● Data for processing
※ ※ ※

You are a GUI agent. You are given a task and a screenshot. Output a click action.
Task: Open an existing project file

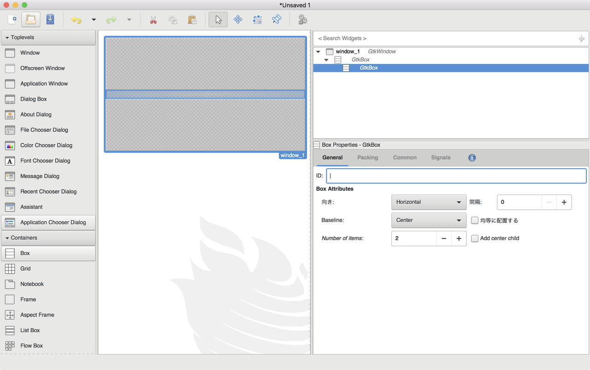[30, 19]
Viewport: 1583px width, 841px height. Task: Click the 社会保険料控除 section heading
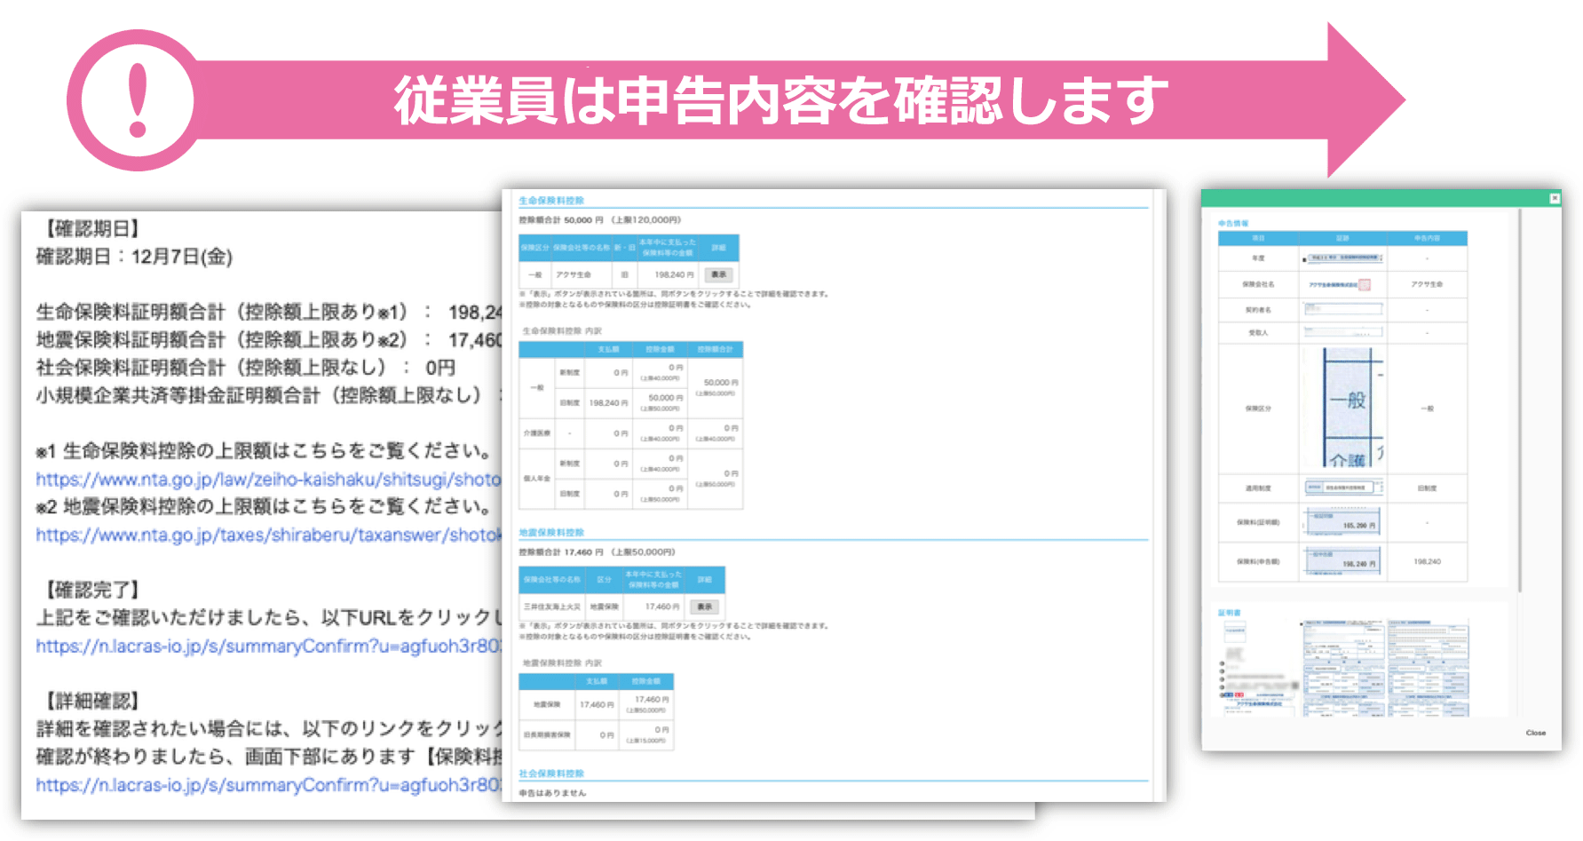coord(551,774)
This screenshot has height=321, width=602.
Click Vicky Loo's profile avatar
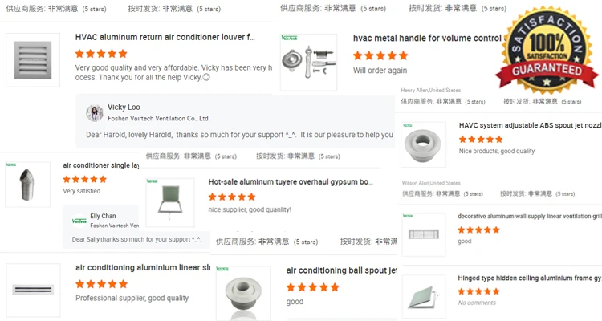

※ ※ ※

Print again, word for word, every line from the line with "Viewport: 1583px width, 841px" to the final line of the records, inclusive; skip the pictures.

● Solution to this task
Viewport: 1583px width, 841px height. Task: Click the 社会保険料控除 section heading
coord(551,774)
This screenshot has height=321, width=602.
Click Vicky Loo's profile avatar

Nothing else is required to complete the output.